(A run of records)
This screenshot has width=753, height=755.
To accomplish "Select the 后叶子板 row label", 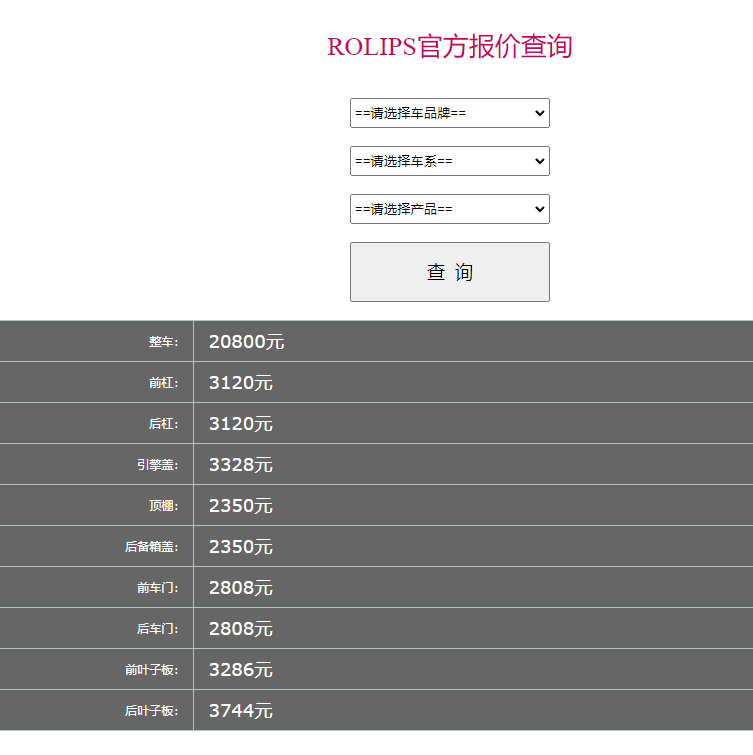I will click(x=151, y=711).
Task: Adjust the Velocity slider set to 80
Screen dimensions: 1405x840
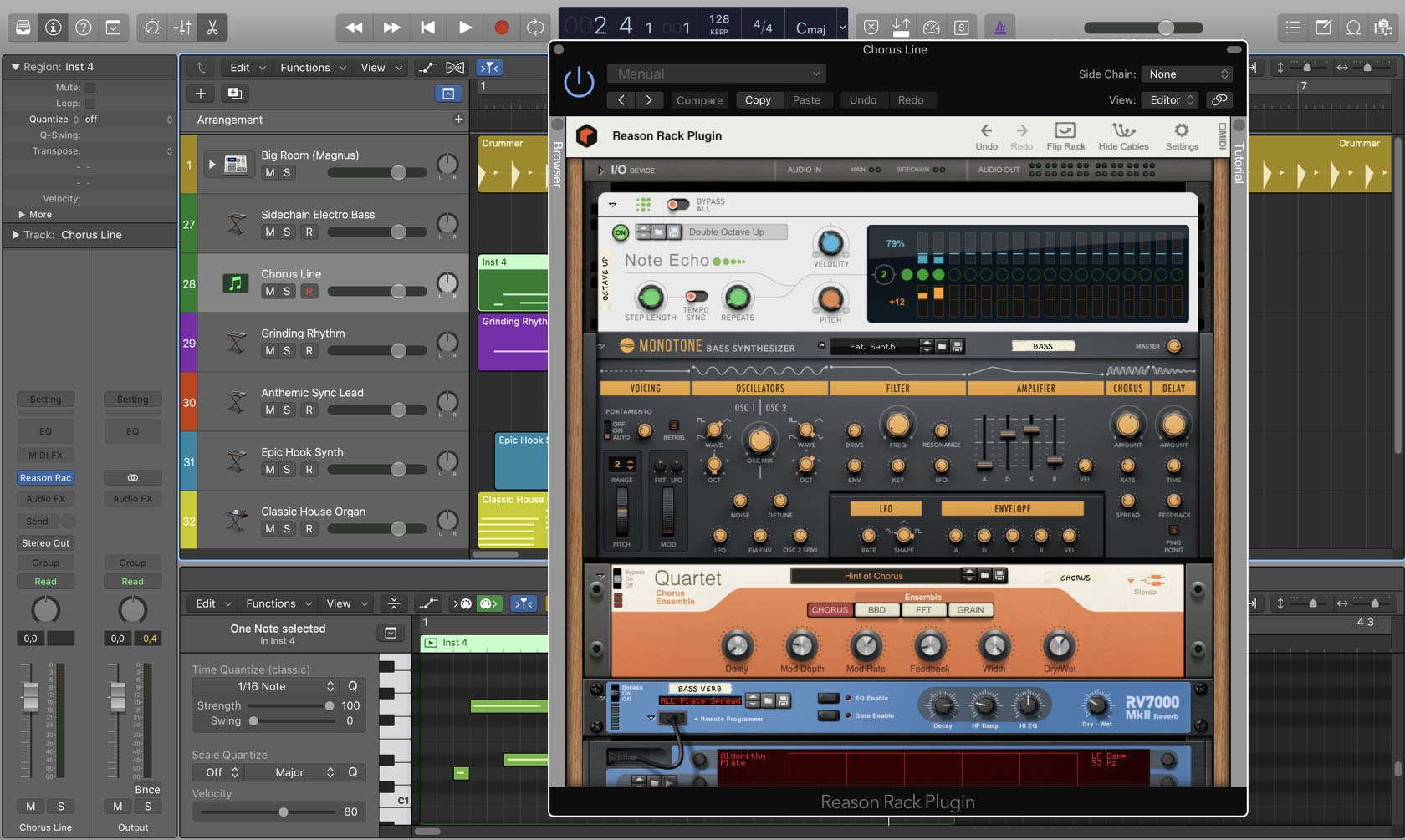Action: (284, 812)
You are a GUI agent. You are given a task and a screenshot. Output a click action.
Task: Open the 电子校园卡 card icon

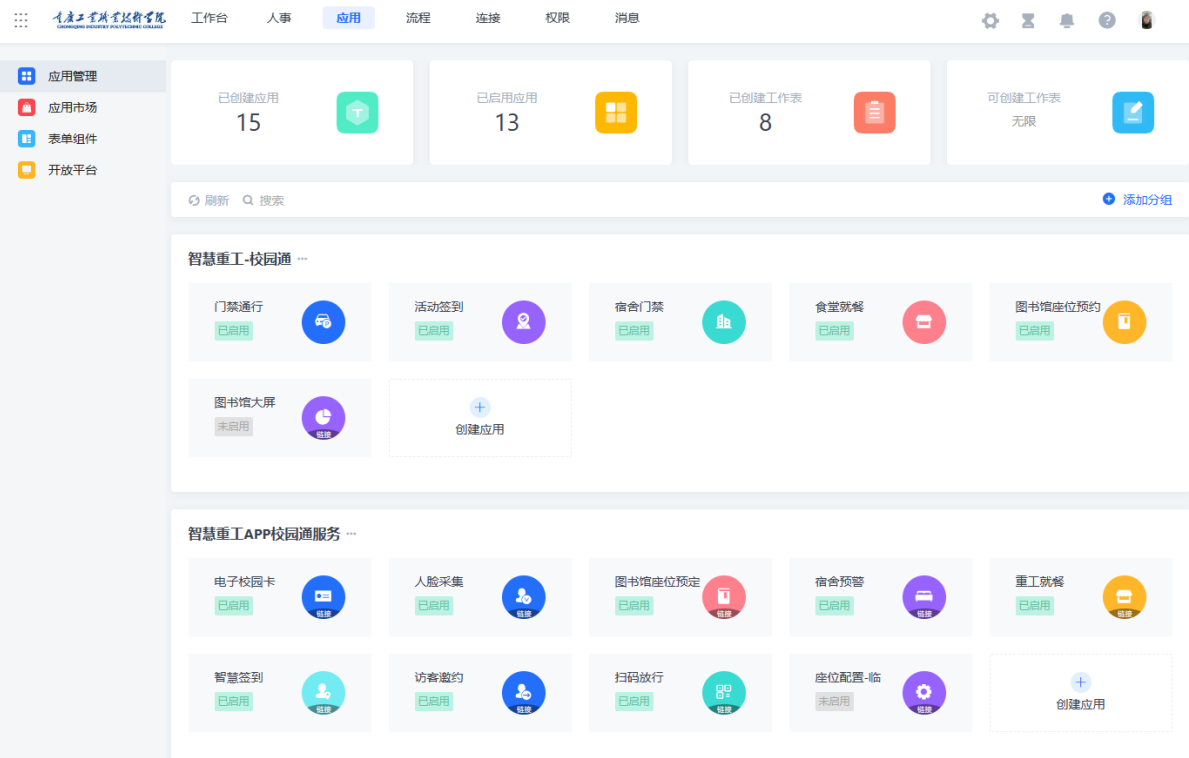click(323, 597)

■ **WHAT TO DO**: How many lines of the listing above contain the word "screenshot"? Reply with the number alone.

■ **SOLUTION TO THE PROBLEM**: 2